Texte à lire –

Il y a quatre ans, Aurélie Delahaye a décidé de tout lâcher : CDI, appartement, Paris et son entourage… avec comme objectif d’aller à la rencontre des gens, et de les rendre heureux. Rien que ça ! De Berlin à Lisbonne, elle a remis en question ses a priori pour mieux s’ouvrir aux autres et trouver de la joie dans la simplicité. Elle a auto-publié l’an dernier un livre que nous avons soutenu et qui s’apprête à avoir une deuxième vie, désormais avec un éditeur : « Embrasser l’inconnu » aux Éditions Anne Carrière dans lequel elle raconte de manière inspirante et touchante son aventure humaine. Interview.

Mr M. : Tout plaquer, pour rendre les gens heureux : pourquoi avez-vous décidé de vous embarquer dans une telle aventure du jour au lendemain ?

Aurélie D. : Parce que je n’ai jamais su faire semblant, sans doute. J’ai expérimenté des métiers différents dans des entreprises différentes (et chouettes pour la plupart), mais je finissais toujours par manquer de sens. Je ne voyais pas l’utilité, à l’échelle humaine et de la planète, de ce que nous faisions dans la plupart des entreprises. Je ne me sentais pas complètement à ma place. À un moment il m’a fallu me rendre à l’évidence : soit je continuais à aller d’expérience en expérience en risquant de ne jamais découvrir pour quoi j’étais vraiment faite, soit je rebattais complètement les cartes pour savoir ce qu’il y avait au fond de moi. J’ai choisi la deuxième option : j’ai quitté mon travail, mon appartement, Paris, mes amis et ma famille et je suis partie à l’aventure !

J’ai choisi de créer un projet pour “rendre les gens heureux” parce que je savais qu’en plaquant tout, il fallait que j’aie quelque chose à quoi me raccrocher, sinon, le risque, c’est de ne rien faire et de tomber dans la déprime. J’avais tout à découvrir, mais il y a une chose que je savais, c’est que j’aimais aider les autres et leur apporter un peu de bonheur. Je voyais aussi que je n’étais pas la seule à manquer de sens, tant de gens étaient malheureux au travail et avaient du mal à trouver leur voie, d’autres se résignaient en se disant que « de toute façon le travail ça n’est pas fait pour être heureux » et que c’est normal que ce soit si dur. Et puis, il n’y a pas que le travail… Il y a l’amour, les passions, les loisirs et dans ces domaines-là aussi, je sentais qu’il y avait beaucoup à faire pour que les gens se libèrent et osent, non pas entreprendre de grandes choses, mais tout simplement des projets qui les rendent heureux.

Mon projet s’appelle “Ordinary Happy People” (Gens Ordinaires et Heureux) parce que je voulais justement m’éloigner de la notion d’extraordinaire et de succès. Je voulais montrer qu’être heureux est à la portée de chacun de nous, avec les trésors qu’il a autour de lui et au fond de lui.

Données fournies –
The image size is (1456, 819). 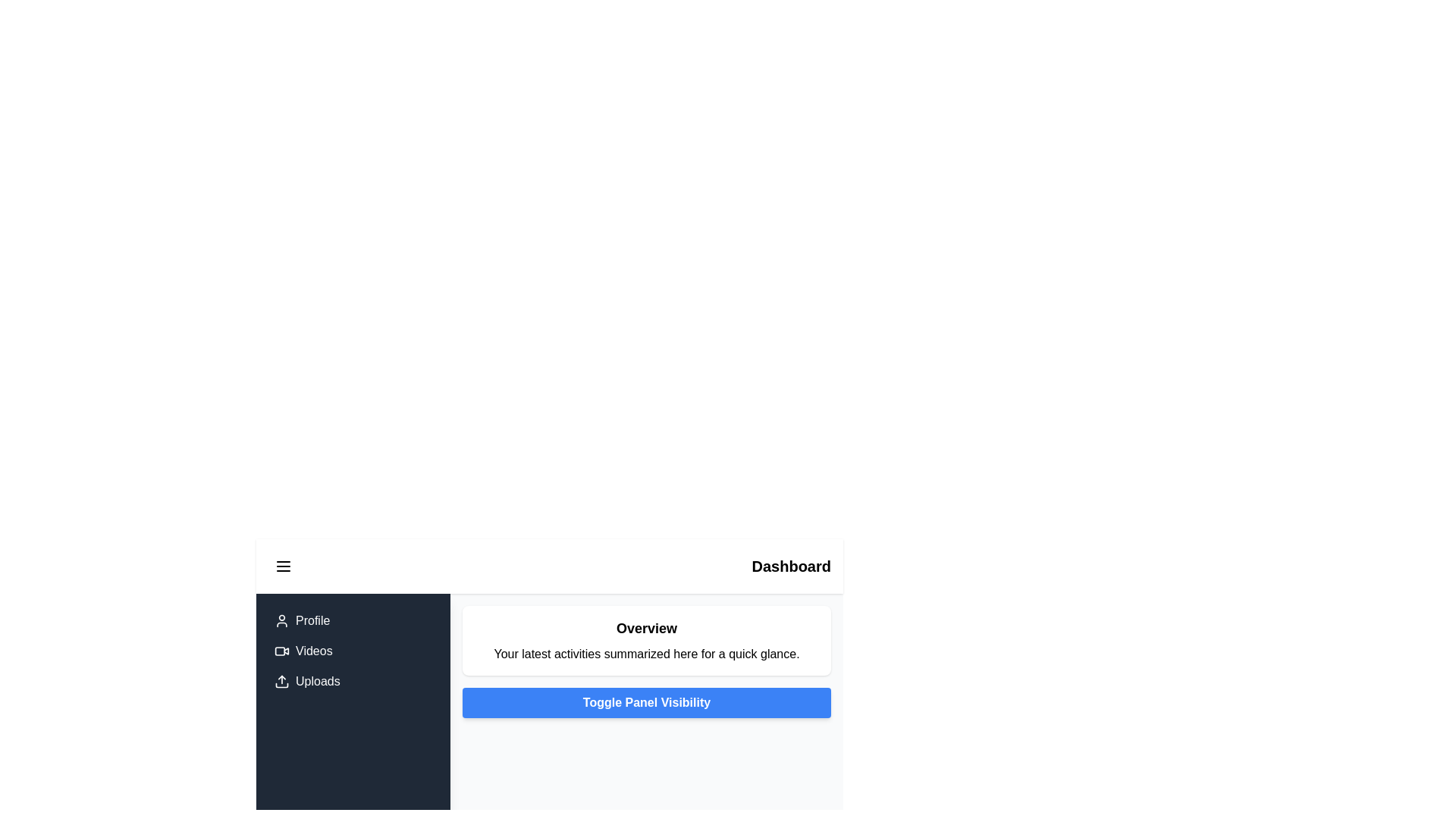 I want to click on the user silhouette icon located in the left navigation menu, which is the first icon next to the 'Profile' text, so click(x=282, y=620).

Tâche demandée A – D'après l'entretien, comment s'appelle le projet d'Aurélie Delahaye ?
Tâche demandée B – Reproduisez fidèlement le passage de l'entretien qui va de « Il y a quatre » jusqu'à « aventure humaine. Interview. » inclus.
Tâche demandée C – Résumez l'entretien en deux phrases.

Réponse correcte A – Il s'appelle « Ordinary Happy People » (Gens Ordinaires et Heureux).

Réponse correcte B –
Il y a quatre ans, Aurélie Delahaye a décidé de tout lâcher : CDI, appartement, Paris et son entourage… avec comme objectif d’aller à la rencontre des gens, et de les rendre heureux. Rien que ça ! De Berlin à Lisbonne, elle a remis en question ses a priori pour mieux s’ouvrir aux autres et trouver de la joie dans la simplicité. Elle a auto-publié l’an dernier un livre que nous avons soutenu et qui s’apprête à avoir une deuxième vie, désormais avec un éditeur : « Embrasser l’inconnu » aux Éditions Anne Carrière dans lequel elle raconte de manière inspirante et touchante son aventure humaine. Interview.

Réponse correcte C – Il y a quatre ans, Aurélie Delahaye a quitté son CDI, son appartement, Paris et son entourage pour aller à la rencontre des gens et les rendre heureux, car elle finissait toujours par manquer de sens dans ses différents métiers. Son projet « Ordinary Happy People » veut montrer qu'être heureux est à la portée de chacun, et son livre « Embrasser l'inconnu », d'abord auto-publié, s'apprête à reparaître aux Éditions Anne Carrière.